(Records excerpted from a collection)

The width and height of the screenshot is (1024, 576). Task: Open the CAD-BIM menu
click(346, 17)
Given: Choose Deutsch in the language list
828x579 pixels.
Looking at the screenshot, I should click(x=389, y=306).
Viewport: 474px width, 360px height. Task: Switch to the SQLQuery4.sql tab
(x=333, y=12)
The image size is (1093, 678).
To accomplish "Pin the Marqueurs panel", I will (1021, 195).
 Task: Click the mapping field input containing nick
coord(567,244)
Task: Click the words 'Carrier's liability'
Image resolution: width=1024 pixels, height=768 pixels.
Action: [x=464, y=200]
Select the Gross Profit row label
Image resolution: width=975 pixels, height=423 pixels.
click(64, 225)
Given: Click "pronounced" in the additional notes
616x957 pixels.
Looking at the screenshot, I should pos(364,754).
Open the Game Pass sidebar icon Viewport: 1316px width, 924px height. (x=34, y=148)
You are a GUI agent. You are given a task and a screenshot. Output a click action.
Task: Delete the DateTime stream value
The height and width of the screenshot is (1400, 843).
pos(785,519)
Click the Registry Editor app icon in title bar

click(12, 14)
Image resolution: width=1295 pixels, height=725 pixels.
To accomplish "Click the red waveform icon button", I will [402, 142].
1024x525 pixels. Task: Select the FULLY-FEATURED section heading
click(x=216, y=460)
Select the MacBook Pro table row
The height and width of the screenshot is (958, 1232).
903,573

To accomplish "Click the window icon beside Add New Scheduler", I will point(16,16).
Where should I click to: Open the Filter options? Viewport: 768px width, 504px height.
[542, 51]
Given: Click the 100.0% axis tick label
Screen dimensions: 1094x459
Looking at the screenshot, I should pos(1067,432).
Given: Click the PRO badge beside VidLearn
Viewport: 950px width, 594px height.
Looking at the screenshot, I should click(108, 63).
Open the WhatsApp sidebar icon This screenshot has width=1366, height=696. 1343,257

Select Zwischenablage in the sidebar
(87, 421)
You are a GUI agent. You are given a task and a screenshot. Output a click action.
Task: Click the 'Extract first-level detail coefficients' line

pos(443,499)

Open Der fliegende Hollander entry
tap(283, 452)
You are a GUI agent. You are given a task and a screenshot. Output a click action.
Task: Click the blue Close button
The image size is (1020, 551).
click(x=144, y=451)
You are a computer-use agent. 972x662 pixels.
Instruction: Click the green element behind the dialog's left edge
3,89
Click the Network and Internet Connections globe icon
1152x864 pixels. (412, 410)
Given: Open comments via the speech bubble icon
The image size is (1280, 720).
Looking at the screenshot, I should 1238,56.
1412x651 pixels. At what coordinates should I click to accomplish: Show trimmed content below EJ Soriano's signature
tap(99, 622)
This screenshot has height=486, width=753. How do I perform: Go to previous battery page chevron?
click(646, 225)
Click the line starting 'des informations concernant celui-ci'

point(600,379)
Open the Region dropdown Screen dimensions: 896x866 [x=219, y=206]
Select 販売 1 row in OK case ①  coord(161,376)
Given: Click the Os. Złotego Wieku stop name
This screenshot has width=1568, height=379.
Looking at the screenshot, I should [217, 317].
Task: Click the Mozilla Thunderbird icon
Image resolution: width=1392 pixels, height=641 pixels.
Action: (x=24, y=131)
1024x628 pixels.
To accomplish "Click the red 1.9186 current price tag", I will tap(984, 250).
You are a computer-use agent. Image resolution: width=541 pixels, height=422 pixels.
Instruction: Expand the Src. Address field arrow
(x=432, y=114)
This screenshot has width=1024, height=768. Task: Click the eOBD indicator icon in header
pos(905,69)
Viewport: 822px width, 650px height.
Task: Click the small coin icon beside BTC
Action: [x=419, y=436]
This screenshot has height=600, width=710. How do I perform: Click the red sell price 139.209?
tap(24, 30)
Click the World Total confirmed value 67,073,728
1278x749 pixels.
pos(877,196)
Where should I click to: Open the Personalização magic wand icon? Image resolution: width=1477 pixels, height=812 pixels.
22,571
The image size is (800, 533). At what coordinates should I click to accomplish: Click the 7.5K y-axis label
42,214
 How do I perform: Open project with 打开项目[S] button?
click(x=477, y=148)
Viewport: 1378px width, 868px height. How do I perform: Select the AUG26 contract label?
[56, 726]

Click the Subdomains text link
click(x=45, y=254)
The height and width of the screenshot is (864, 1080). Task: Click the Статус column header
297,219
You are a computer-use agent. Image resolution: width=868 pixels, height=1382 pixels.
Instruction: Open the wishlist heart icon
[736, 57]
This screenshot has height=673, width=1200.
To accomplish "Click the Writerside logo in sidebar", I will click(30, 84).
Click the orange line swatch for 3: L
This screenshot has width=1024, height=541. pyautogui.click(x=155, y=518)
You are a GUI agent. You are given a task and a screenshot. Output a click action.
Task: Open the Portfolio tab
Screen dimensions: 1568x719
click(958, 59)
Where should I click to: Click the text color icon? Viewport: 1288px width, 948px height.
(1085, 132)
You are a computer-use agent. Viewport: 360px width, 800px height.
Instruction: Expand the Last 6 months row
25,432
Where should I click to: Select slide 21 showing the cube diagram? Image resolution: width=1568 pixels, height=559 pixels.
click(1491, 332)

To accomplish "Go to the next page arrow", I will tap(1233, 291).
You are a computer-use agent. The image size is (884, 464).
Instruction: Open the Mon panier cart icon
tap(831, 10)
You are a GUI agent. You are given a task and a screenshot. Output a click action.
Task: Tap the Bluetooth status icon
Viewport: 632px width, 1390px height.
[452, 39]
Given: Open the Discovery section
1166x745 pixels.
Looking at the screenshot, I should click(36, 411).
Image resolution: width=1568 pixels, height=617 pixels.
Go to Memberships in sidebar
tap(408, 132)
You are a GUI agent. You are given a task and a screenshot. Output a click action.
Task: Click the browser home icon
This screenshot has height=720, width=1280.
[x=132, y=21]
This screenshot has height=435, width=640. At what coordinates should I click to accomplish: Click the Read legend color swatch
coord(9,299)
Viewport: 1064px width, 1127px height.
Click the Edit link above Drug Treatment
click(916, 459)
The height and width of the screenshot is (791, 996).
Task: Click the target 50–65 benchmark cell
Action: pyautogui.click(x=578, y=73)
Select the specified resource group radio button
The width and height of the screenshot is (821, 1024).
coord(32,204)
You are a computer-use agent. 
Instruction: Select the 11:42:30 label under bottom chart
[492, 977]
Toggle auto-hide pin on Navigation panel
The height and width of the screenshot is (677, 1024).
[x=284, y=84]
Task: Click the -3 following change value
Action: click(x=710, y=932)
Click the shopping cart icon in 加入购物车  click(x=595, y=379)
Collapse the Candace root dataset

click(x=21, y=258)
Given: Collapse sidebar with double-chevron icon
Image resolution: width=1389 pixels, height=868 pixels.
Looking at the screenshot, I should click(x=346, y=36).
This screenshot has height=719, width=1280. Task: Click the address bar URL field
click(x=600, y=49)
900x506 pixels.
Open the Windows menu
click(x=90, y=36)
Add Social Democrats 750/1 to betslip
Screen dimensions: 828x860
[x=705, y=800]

Problem to work on:
Among the lines of the data, find every one that holds "will" and copy it.

Task solution:
To accomplish "Pin the Marqueurs panel", I will (1021, 195).
To accomplish "Click the red waveform icon button", I will [402, 142].
To accomplish "Click the window icon beside Add New Scheduler", I will point(16,16).
To accomplish "Click the red 1.9186 current price tag", I will tap(984, 250).
To accomplish "Click the Writerside logo in sidebar", I will click(30, 84).
To accomplish "Go to the next page arrow", I will tap(1233, 291).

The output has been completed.